The Long Dark Night

Game 1 of the National League Championship was still very fresh on everyone’s mind when the gates to Chase Field opened for Game 2. The Diamondbacks fans were still steaming over the questionable call by Larry “the lizard” Vanover on the slide by Justin Upton. No one is arguing that Upton was out, he clearly was. The frustrating part remains that Vanover made a judgment call that Upton’s intent was to take out the player. I challenge Larry “the lizard” to find me one base runner going from first base to second base who is not intent on breaking up the double play. Normally the umpire whips out Major League Baseball Rules 7.09 (e) and 7.09 (f) when a base runner goes out of his way not going near the base to take out the runner. The problem with this call was that Upton was on the bag when the call was made. It makes you wonder what Larry “the lizard” was daydreaming about when he made that call. That play was just a minor part of the conversation though. The majority of news outlets chose instead to dwell on the few fans that tested their pitching prowess by throwing debris onto the field.

It’s funny how the press has decided what was newsworthy from this series. Instead of focusing on the game on the field or the inconsistency of subjective rules such as 7.09 they chose to cast their magnifying glass on the fans of Phoenix. Leading up to Game 1 the radio waves and print media were filled with stories about how the Diamondbacks could not sell out a game and how apathetic the fans were. Yahoo! Sports hack Jeff Passan who hasn’t written anything resembling journalism since he was an intern for the Washington Post in 2002 was especially critical in his description of the stands during game 1. About the only part of his story that I found appropriate was the fact that Yahoo had provided him tickets in the nosebleed section of Chase Field. I’m sure if they could have they would have given him tickets on the roof or the parking garage. His description of Section 307 Row 40 was accurate at first pitch which occurred at 5:30 PM local time. What Passan didn’t disclose was that two of the valley’s major freeway systems that feed the downtown area were blocked down to one lane due to an accident and commuting gridlock. If Passan had remained for the whole game instead of hurrying back to his hotel to post his column so that he could go have some dinner he would have seen that by the second inning the stands were filled and the game was indeed a sell-out. Like most facts that one eluded Jeff Passan.
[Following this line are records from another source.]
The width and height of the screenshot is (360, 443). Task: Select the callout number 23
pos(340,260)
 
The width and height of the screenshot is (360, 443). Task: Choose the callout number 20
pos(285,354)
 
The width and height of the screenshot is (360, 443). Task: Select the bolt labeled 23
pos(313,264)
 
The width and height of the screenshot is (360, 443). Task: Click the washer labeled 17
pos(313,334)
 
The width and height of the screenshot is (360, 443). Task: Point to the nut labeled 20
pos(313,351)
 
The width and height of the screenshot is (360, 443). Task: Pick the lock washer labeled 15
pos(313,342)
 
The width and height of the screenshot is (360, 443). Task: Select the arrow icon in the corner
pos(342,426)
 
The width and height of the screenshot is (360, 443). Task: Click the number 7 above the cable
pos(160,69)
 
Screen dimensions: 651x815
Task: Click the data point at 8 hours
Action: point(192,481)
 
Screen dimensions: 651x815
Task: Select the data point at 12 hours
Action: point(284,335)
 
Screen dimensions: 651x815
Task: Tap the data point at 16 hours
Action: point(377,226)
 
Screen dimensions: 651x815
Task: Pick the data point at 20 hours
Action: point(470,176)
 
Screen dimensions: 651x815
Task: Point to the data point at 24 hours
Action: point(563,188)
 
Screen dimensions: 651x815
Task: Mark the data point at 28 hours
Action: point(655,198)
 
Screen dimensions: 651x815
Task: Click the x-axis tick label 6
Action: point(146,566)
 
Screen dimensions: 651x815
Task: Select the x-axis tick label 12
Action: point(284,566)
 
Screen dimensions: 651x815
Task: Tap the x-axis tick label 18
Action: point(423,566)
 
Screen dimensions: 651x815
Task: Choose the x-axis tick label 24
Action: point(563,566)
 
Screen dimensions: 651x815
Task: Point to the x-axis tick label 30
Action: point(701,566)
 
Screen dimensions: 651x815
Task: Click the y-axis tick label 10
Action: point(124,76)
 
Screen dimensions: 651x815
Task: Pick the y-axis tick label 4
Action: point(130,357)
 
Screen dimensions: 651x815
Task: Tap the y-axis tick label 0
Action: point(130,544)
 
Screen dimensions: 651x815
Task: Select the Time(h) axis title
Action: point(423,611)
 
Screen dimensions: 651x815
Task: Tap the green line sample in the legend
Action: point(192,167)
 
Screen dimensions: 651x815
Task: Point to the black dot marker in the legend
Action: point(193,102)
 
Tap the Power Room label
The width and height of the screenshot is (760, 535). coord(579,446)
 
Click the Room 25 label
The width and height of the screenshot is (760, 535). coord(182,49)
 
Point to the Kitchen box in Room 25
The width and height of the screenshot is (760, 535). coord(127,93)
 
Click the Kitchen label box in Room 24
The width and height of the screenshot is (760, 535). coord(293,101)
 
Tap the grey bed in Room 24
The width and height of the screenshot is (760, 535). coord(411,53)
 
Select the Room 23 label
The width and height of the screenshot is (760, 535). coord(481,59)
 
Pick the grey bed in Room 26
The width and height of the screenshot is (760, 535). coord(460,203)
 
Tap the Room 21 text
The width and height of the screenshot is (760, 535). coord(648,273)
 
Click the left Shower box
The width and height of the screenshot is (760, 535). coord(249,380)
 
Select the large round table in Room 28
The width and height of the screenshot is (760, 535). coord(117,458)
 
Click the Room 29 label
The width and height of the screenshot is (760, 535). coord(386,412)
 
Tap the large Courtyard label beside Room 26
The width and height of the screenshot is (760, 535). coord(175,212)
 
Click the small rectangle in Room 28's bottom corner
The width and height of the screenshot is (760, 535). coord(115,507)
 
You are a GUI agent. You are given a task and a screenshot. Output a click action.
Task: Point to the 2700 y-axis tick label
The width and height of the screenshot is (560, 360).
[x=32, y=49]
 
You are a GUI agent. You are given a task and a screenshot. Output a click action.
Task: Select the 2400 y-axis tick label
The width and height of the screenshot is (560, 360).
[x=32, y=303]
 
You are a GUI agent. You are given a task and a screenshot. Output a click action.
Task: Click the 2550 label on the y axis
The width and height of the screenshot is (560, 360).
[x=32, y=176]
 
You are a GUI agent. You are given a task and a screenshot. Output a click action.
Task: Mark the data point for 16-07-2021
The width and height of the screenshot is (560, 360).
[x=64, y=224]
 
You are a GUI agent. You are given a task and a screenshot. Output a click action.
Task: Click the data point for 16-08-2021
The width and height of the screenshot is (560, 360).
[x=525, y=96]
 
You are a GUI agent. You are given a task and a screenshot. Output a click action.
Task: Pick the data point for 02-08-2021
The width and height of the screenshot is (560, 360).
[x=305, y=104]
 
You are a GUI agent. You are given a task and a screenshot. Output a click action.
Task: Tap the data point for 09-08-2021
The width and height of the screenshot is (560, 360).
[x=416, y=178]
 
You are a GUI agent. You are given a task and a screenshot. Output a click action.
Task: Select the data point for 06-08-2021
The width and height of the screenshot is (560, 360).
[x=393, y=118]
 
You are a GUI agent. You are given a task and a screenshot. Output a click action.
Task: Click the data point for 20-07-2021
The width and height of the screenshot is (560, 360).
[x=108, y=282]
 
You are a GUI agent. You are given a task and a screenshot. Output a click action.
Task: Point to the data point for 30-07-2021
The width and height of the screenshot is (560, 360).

When the apathy card ceased to work the media turned their attention to the “rowdy” fans in the stands who threw debris onto the field during the seventh inning. According to police reports there were 10 arrests made during Game 1 and none of these were related to fans throwing things onto the field. The arrests were actually a fight that occurred between Diamondbacks fans and Rockies fans in the upper deck that turned to blows resulting in some blood loss (I’m not sure whether the blood was Sedona Red or purple). For all we know that fight may have been caused by Jeff Passan as he rushed to the exit to beat the crowds. It is journalists such as Passan that prove the theory proposed by Jorge Luis Borges that if you put an army of monkeys in a room filled with typewriters given enough time they may randomly type the complete works of William Shakespeare. All of these “reporters” who rushed to their computers or their microphones to condemn the Diamondbacks fans should have watched more closely. In those sections where bottles and trash were being thrown there were fans pointing out the perpetrators to security who removed the troublemakers from the stands. We may not have agreed with Larry “the lizard” Vanover but that doesn’t mean you have the right to brand an entire fan base. Perhaps if you showed up to more than one series during a season you could make a better value judgment of what kind of fans there are in Arizona.

The Diamondbacks had high hopes for Game 2 with Doug Davis on the mound. The game was much closer than Game 1 and it almost looked as though Arizona had figured out a way to even the series. The Diamondbacks got to Rockies closer Manny Corpas and tied the game in the ninth inning despite the efforts by Larry “the lizard” Vanover. For the second night in a row he found a way to insert himself into the flow of the game. Moving from second base to first base Larry “the lizard” was able to determine whether a hitter went around with a swing on an appeal by the catcher. He called every appeal a strike. A guy could shrug his shoulders and according to Larry “the lizard” that was a strike. I will give him credit he was consistent, he botched calls for both teams. Unfortunately the Diamondbacks were trying to be a little more patient than the Rockies and therefore had a few more go against them.

I can’t put all the blame on Larry “the lizard” though. Jose Valverde pretty much fell apart in the eleventh inning. After getting two men out he fielded a dribbler down the third base line and touched the foul line. That seemed to really freak him out and after that he couldn’t seem to throw a strike walking in what would be the winning run. It was a tough loss and now the Diamondbacks have to head to Colorado down 0-2 in the series. It’s weird because watching these two games the Diamondbacks have outplayed the Rockies yet find themselves winless.